[YOUR GOAL]
What follows are records. Restate all of them word for word.

[Stored records]
###

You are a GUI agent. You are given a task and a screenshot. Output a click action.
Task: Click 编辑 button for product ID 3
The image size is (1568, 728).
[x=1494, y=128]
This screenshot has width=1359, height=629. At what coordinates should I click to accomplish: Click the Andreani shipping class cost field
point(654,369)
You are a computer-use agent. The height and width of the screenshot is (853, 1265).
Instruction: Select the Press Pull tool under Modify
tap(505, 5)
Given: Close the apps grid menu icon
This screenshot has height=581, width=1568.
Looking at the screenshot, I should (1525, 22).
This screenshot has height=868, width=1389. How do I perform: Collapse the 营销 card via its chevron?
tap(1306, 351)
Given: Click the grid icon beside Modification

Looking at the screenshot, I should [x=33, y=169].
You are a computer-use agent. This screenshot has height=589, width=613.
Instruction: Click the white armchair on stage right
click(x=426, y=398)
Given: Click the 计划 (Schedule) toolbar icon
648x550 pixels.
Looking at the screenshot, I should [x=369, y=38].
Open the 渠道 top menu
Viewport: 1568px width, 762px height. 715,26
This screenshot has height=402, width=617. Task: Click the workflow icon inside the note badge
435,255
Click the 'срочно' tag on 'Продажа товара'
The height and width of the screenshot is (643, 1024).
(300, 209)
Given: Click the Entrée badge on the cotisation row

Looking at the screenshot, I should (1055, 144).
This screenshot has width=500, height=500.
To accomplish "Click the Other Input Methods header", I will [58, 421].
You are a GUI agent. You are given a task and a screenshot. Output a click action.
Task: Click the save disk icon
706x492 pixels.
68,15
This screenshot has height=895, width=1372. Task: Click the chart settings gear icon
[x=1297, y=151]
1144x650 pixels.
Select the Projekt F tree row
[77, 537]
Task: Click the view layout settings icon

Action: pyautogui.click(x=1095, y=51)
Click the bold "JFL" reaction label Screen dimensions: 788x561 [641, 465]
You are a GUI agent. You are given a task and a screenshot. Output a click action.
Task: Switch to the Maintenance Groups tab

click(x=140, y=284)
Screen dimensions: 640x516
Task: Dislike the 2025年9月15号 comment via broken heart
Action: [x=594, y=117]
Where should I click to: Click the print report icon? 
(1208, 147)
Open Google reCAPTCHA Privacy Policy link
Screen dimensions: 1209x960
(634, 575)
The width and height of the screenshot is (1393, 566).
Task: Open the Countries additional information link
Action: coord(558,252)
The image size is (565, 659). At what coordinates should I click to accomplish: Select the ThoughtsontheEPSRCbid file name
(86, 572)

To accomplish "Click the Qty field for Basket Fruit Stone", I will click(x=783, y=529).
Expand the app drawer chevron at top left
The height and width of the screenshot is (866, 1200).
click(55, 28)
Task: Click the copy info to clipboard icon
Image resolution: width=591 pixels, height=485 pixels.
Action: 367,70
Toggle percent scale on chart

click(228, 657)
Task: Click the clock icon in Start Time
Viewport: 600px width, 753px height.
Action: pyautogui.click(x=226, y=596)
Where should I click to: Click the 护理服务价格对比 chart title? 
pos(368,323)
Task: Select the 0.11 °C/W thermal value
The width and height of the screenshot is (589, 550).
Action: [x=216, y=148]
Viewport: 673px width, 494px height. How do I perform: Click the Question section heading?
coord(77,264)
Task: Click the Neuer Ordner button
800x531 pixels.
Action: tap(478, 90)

###

[SOLUTION TO THIS PROBLEM]
You are a GUI agent. You are given a task and a screenshot. Output a click action.
Task: Click 编辑 button for product ID 3
The image size is (1568, 728).
[x=1494, y=128]
This screenshot has width=1359, height=629. At what coordinates should I click to accomplish: Click the Andreani shipping class cost field
point(654,369)
You are a computer-use agent. The height and width of the screenshot is (853, 1265).
Instruction: Select the Press Pull tool under Modify
tap(505, 5)
Given: Close the apps grid menu icon
This screenshot has height=581, width=1568.
Looking at the screenshot, I should (1525, 22).
This screenshot has height=868, width=1389. How do I perform: Collapse the 营销 card via its chevron?
tap(1306, 351)
Given: Click the grid icon beside Modification

Looking at the screenshot, I should [x=33, y=169].
You are a computer-use agent. This screenshot has height=589, width=613.
Instruction: Click the white armchair on stage right
click(x=426, y=398)
Given: Click the 计划 (Schedule) toolbar icon
648x550 pixels.
Looking at the screenshot, I should [x=369, y=38].
Open the 渠道 top menu
Viewport: 1568px width, 762px height. 715,26
This screenshot has height=402, width=617. Task: Click the workflow icon inside the note badge
435,255
Click the 'срочно' tag on 'Продажа товара'
The height and width of the screenshot is (643, 1024).
(300, 209)
Given: Click the Entrée badge on the cotisation row

Looking at the screenshot, I should (1055, 144).
This screenshot has width=500, height=500.
To accomplish "Click the Other Input Methods header", I will [58, 421].
You are a GUI agent. You are given a task and a screenshot. Output a click action.
Task: Click the save disk icon
706x492 pixels.
68,15
This screenshot has height=895, width=1372. Task: Click the chart settings gear icon
[x=1297, y=151]
1144x650 pixels.
Select the Projekt F tree row
[77, 537]
Task: Click the view layout settings icon

Action: pyautogui.click(x=1095, y=51)
Click the bold "JFL" reaction label Screen dimensions: 788x561 [641, 465]
You are a GUI agent. You are given a task and a screenshot. Output a click action.
Task: Switch to the Maintenance Groups tab

click(x=140, y=284)
Screen dimensions: 640x516
Task: Dislike the 2025年9月15号 comment via broken heart
Action: [x=594, y=117]
Where should I click to: Click the print report icon? 
(1208, 147)
Open Google reCAPTCHA Privacy Policy link
Screen dimensions: 1209x960
(634, 575)
The width and height of the screenshot is (1393, 566).
Task: Open the Countries additional information link
Action: coord(558,252)
The image size is (565, 659). At what coordinates should I click to accomplish: Select the ThoughtsontheEPSRCbid file name
(86, 572)

To accomplish "Click the Qty field for Basket Fruit Stone", I will click(x=783, y=529).
Expand the app drawer chevron at top left
The height and width of the screenshot is (866, 1200).
click(55, 28)
Task: Click the copy info to clipboard icon
Image resolution: width=591 pixels, height=485 pixels.
Action: 367,70
Toggle percent scale on chart

click(228, 657)
Task: Click the clock icon in Start Time
Viewport: 600px width, 753px height.
Action: pyautogui.click(x=226, y=596)
Where should I click to: Click the 护理服务价格对比 chart title? 
pos(368,323)
Task: Select the 0.11 °C/W thermal value
The width and height of the screenshot is (589, 550).
Action: [x=216, y=148]
Viewport: 673px width, 494px height. How do I perform: Click the Question section heading?
coord(77,264)
Task: Click the Neuer Ordner button
800x531 pixels.
Action: tap(478, 90)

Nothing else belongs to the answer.